SET PROBLEM | Rewrite the records below, replacing "Instruction" with "Command" wherever it occurs and leaving everything else unchanged.

(Extracted records)
┄┄┄┄┄┄┄┄┄┄┄┄┄┄┄┄┄┄┄┄

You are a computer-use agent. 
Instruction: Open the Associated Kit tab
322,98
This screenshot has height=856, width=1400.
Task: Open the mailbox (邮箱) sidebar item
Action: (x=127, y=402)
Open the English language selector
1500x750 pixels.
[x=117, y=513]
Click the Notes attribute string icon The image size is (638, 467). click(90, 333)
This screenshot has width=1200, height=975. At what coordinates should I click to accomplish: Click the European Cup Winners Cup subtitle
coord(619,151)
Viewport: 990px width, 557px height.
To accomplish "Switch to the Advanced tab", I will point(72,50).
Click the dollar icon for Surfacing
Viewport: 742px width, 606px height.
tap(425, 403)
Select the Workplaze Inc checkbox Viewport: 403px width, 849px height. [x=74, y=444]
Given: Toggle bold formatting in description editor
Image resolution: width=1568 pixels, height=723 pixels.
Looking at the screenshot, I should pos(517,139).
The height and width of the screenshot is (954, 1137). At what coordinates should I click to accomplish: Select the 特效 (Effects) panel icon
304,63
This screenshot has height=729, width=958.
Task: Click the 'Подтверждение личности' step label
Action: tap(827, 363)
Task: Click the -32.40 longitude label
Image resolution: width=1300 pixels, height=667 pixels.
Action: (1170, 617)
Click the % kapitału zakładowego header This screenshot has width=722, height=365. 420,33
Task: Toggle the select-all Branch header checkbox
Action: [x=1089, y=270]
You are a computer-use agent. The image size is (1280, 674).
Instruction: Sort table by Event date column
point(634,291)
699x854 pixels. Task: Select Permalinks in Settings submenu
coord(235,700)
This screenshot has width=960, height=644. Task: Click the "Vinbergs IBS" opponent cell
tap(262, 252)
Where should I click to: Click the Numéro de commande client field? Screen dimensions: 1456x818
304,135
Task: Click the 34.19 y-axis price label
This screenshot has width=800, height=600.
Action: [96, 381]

┄┄┄┄┄┄┄┄┄┄┄┄┄┄┄┄┄┄┄┄

FINAL ANSWER |
You are a computer-use agent. 
Command: Open the Associated Kit tab
322,98
This screenshot has height=856, width=1400.
Task: Open the mailbox (邮箱) sidebar item
Action: (x=127, y=402)
Open the English language selector
1500x750 pixels.
[x=117, y=513]
Click the Notes attribute string icon The image size is (638, 467). click(90, 333)
This screenshot has width=1200, height=975. At what coordinates should I click to accomplish: Click the European Cup Winners Cup subtitle
coord(619,151)
Viewport: 990px width, 557px height.
To accomplish "Switch to the Advanced tab", I will point(72,50).
Click the dollar icon for Surfacing
Viewport: 742px width, 606px height.
tap(425, 403)
Select the Workplaze Inc checkbox Viewport: 403px width, 849px height. [x=74, y=444]
Given: Toggle bold formatting in description editor
Image resolution: width=1568 pixels, height=723 pixels.
Looking at the screenshot, I should pos(517,139).
The height and width of the screenshot is (954, 1137). At what coordinates should I click to accomplish: Select the 特效 (Effects) panel icon
304,63
This screenshot has height=729, width=958.
Task: Click the 'Подтверждение личности' step label
Action: tap(827, 363)
Task: Click the -32.40 longitude label
Image resolution: width=1300 pixels, height=667 pixels.
Action: (1170, 617)
Click the % kapitału zakładowego header This screenshot has width=722, height=365. 420,33
Task: Toggle the select-all Branch header checkbox
Action: [x=1089, y=270]
You are a computer-use agent. The image size is (1280, 674).
Command: Sort table by Event date column
point(634,291)
699x854 pixels. Task: Select Permalinks in Settings submenu
coord(235,700)
This screenshot has width=960, height=644. Task: Click the "Vinbergs IBS" opponent cell
tap(262, 252)
Where should I click to: Click the Numéro de commande client field? Screen dimensions: 1456x818
304,135
Task: Click the 34.19 y-axis price label
This screenshot has width=800, height=600.
Action: [96, 381]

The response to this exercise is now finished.